Up the street and into Fifth Avenue glided the car and sped northward through the cold, silvery lustre of the arc-lights hanging like globes of moonlit ice from their frozen stalks of bronze.

The noble avenue was almost deserted; nobody cared to face such terrible cold. Few motors were abroad, few omnibuses, and scarcely a wayfarer.
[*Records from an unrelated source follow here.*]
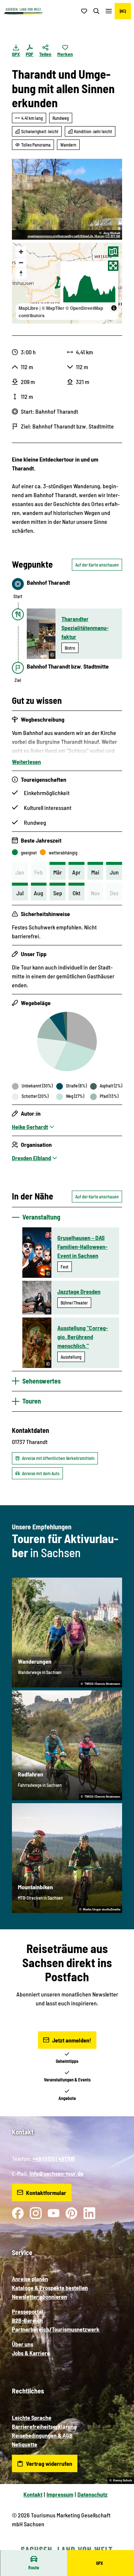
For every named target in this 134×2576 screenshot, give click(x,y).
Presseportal (27, 2311)
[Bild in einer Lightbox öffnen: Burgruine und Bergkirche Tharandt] (67, 199)
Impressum (60, 2494)
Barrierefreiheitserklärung (44, 2426)
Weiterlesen (26, 761)
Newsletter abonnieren (39, 2296)
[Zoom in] (21, 251)
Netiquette (24, 2444)
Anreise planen (30, 2278)
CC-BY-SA (112, 236)
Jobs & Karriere (31, 2352)
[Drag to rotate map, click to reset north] (21, 273)
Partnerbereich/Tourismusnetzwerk (55, 2329)
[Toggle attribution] (113, 307)
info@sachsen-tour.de (56, 2173)
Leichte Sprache (31, 2417)
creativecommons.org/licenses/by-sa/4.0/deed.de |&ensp (66, 236)
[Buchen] (123, 11)
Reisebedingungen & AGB (42, 2435)
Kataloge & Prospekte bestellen (50, 2287)
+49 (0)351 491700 (53, 2158)
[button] (119, 2546)
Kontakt (32, 2494)
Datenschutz (92, 2494)
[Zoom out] (21, 262)
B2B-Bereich (27, 2320)
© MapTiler (53, 308)
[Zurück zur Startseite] (23, 11)
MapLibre (28, 308)
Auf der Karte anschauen (97, 564)
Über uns (22, 2343)
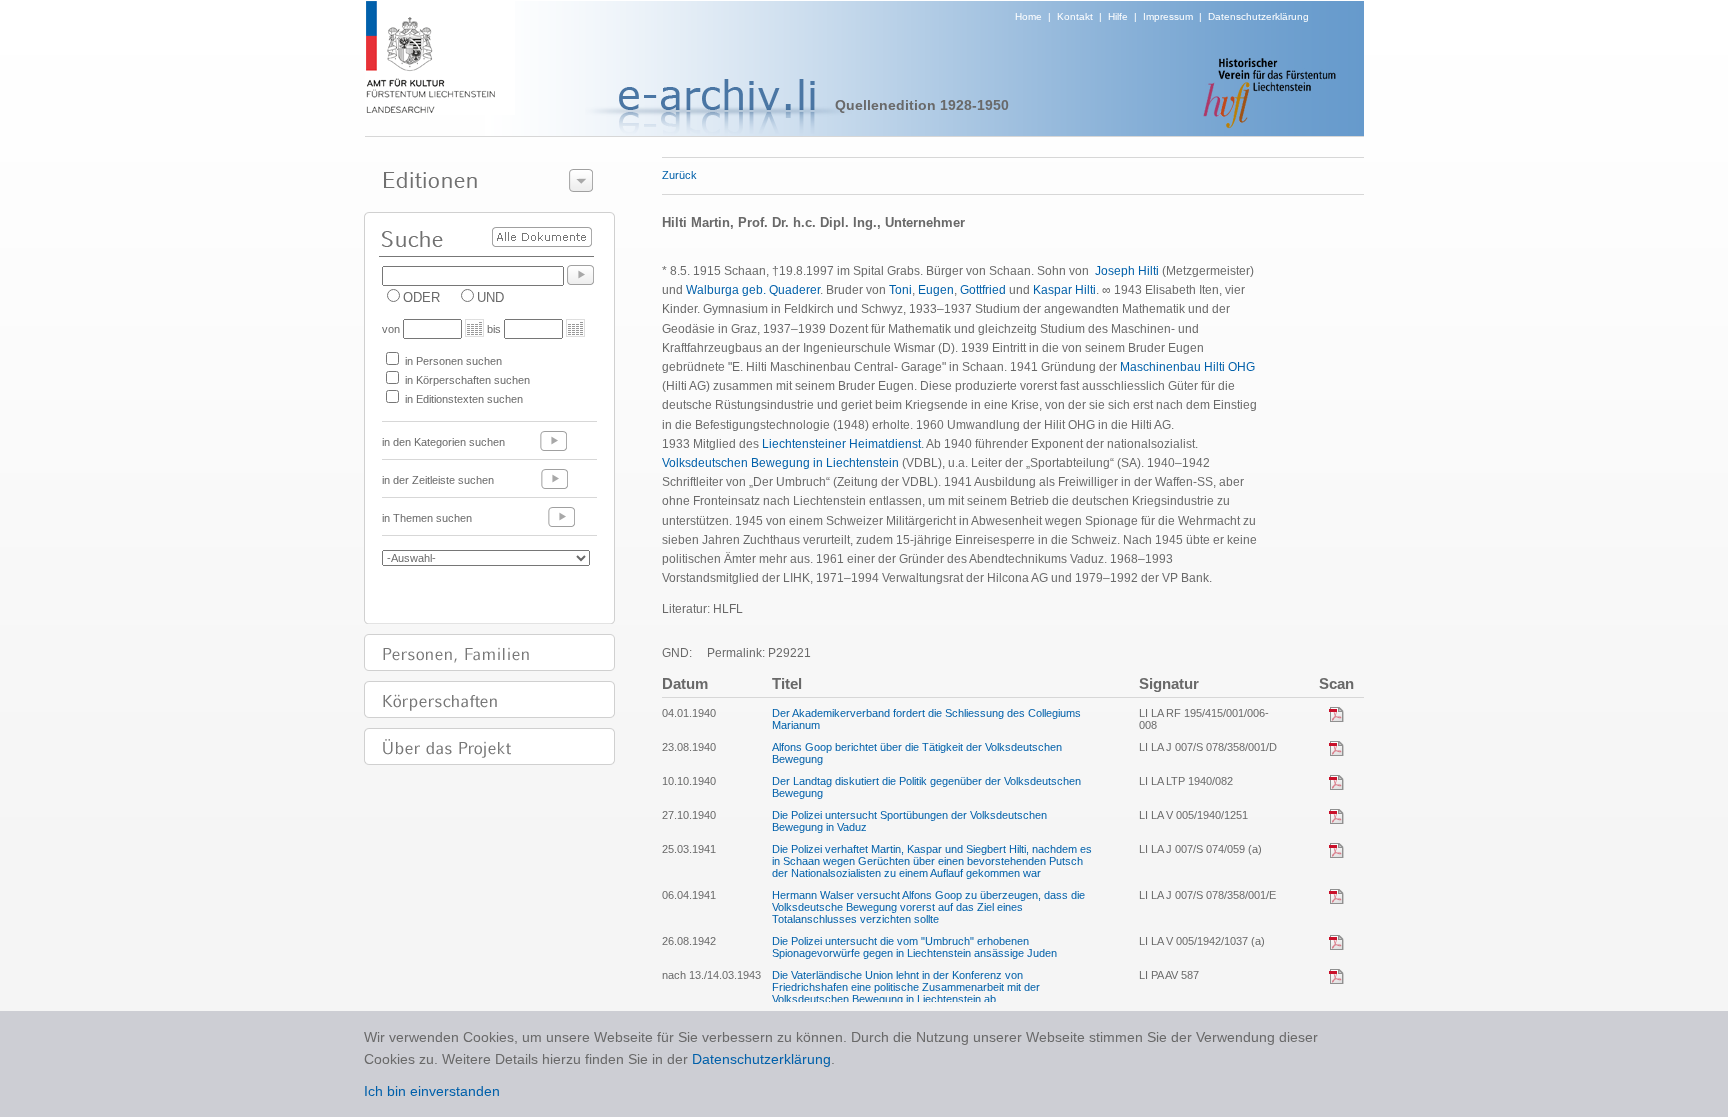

Every sound rang metallic in the black and bitter air; the windows of the coupe clouded from his breath; the panels creaked.

At the Plaza he peered fearfully out upon the deserted Circle, where the bronze lady of the fountain, who is supposed to represent Plenty, loomed high in the electric glow, with her magic basket piled high with icicles.

"Yes, plenty of ice," sneered Vaux. "I wish she'd bring us a hod or two of coal."

The wintry landscape of the Park discouraged him profoundly.

"A man's an ass to linger anywhere north of the equator," he grumbled. "Dickybirds have more sense." And again he thought of the wood fire in the club and the partly empty but steaming glass, and the aroma it had wafted toward him; and the temperature it must have imparted to "Bill."

He was immersed in arctic gloom when at length the car stopped. A butler admitted him to a brown-stone house, the steps of which had been thoughtfully strewn with furnace cinders.